» TASK PROMPT: Repeat the span of the entries below that starts at the line with "Tap the 16+ age rating badge" and ends at the line with "Task: Expand the", nothing more. Skip the pictures.

[[ DATA TO PROCESS, beginning ]]

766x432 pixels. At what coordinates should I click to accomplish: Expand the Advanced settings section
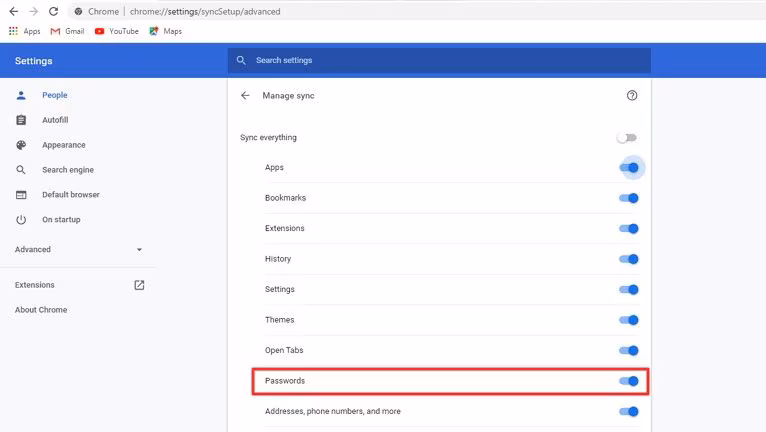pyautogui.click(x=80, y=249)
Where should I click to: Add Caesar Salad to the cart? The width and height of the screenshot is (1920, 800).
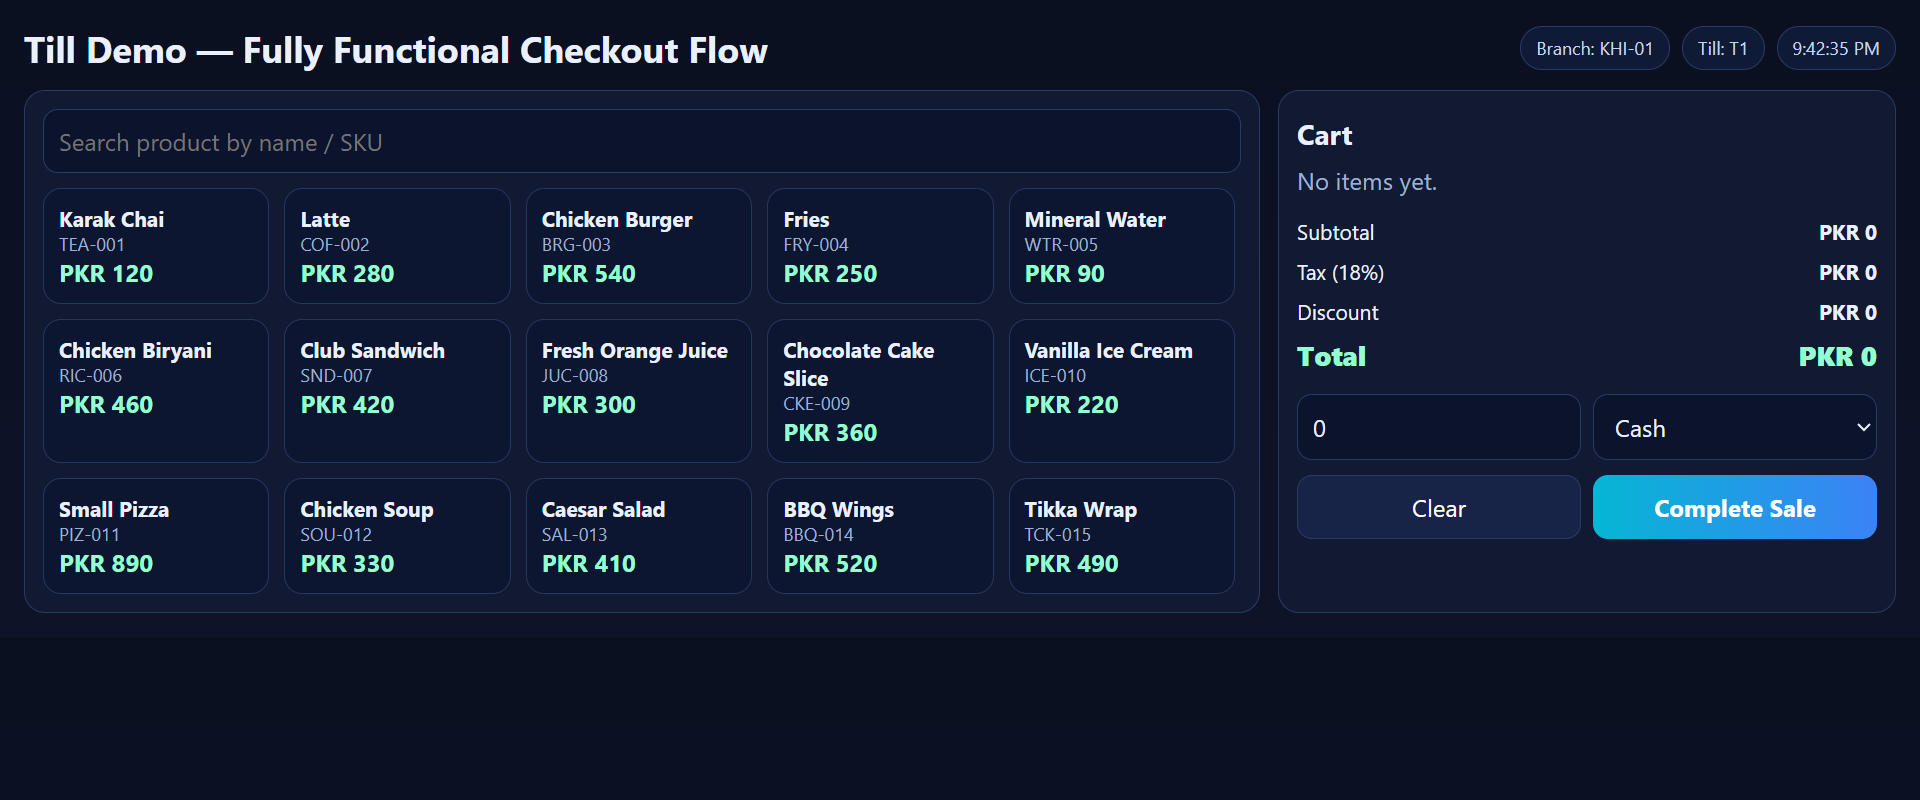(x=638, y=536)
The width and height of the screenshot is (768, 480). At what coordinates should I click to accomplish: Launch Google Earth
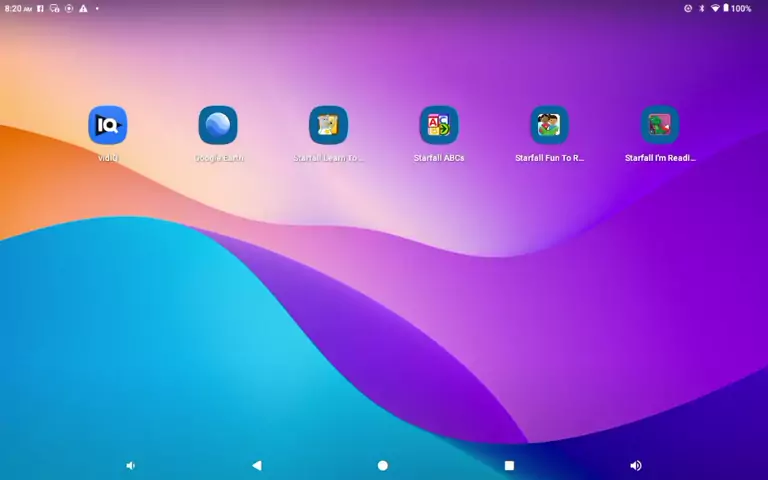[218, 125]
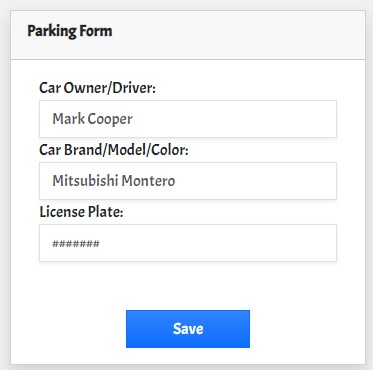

[[ DATA TO PROCESS, end ]]
[[ DATA TO PROCESS, beginning ]]

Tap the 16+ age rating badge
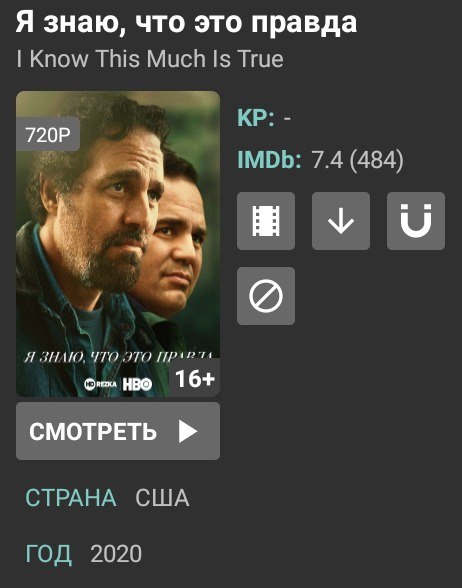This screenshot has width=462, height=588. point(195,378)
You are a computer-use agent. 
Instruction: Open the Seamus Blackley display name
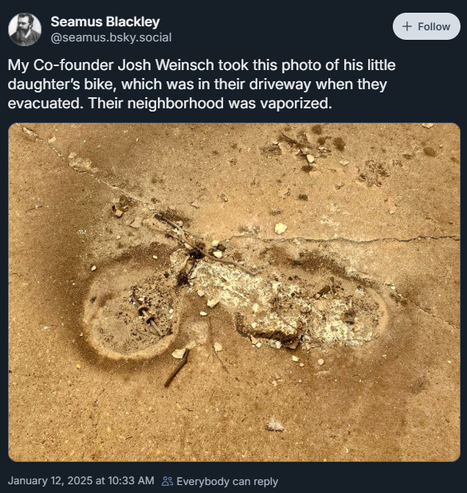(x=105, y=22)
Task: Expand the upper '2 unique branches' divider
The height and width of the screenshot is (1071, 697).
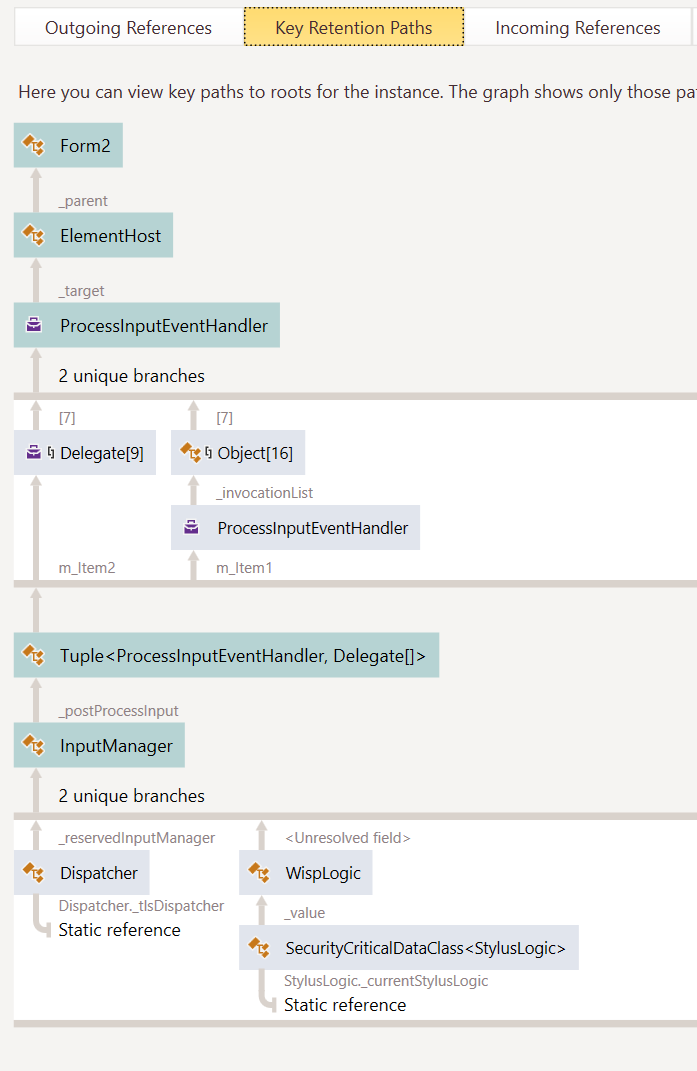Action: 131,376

[[ DATA TO PROCESS, end ]]
[[ DATA TO PROCESS, beginning ]]

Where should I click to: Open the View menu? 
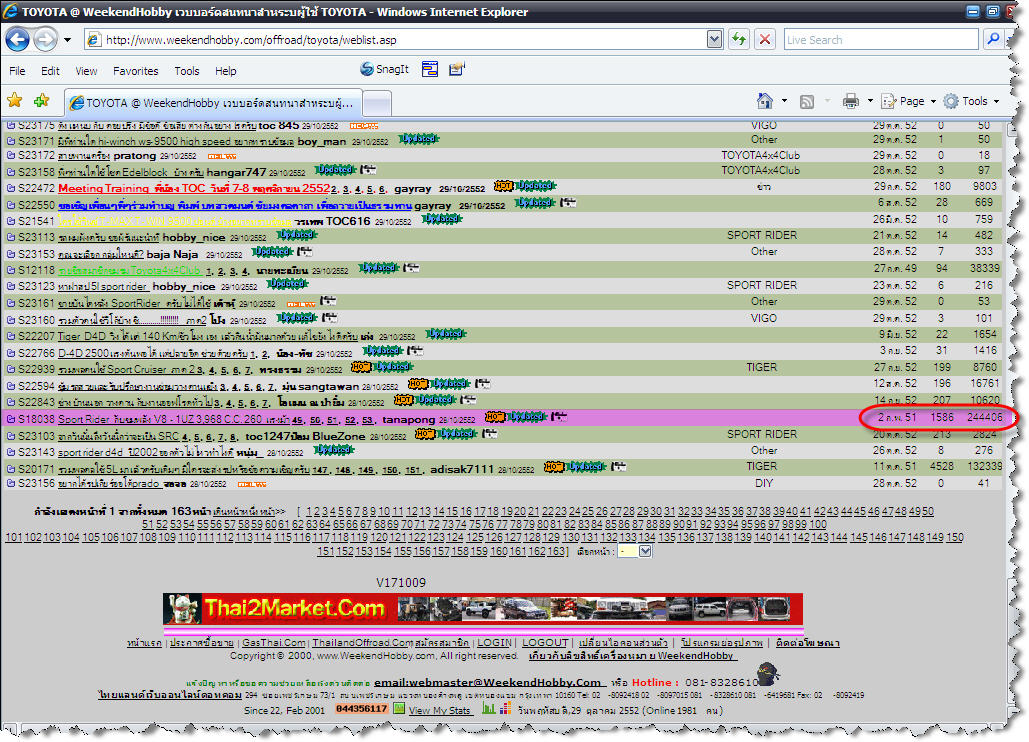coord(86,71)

[[ DATA TO PROCESS, end ]]

» RESPONSE BOX:
Tap the 16+ age rating badge
This screenshot has width=462, height=588. point(195,378)
You are a computer-use agent. 
Instruction: Open the Seamus Blackley display name
(x=105, y=22)
Task: Expand the upper '2 unique branches' divider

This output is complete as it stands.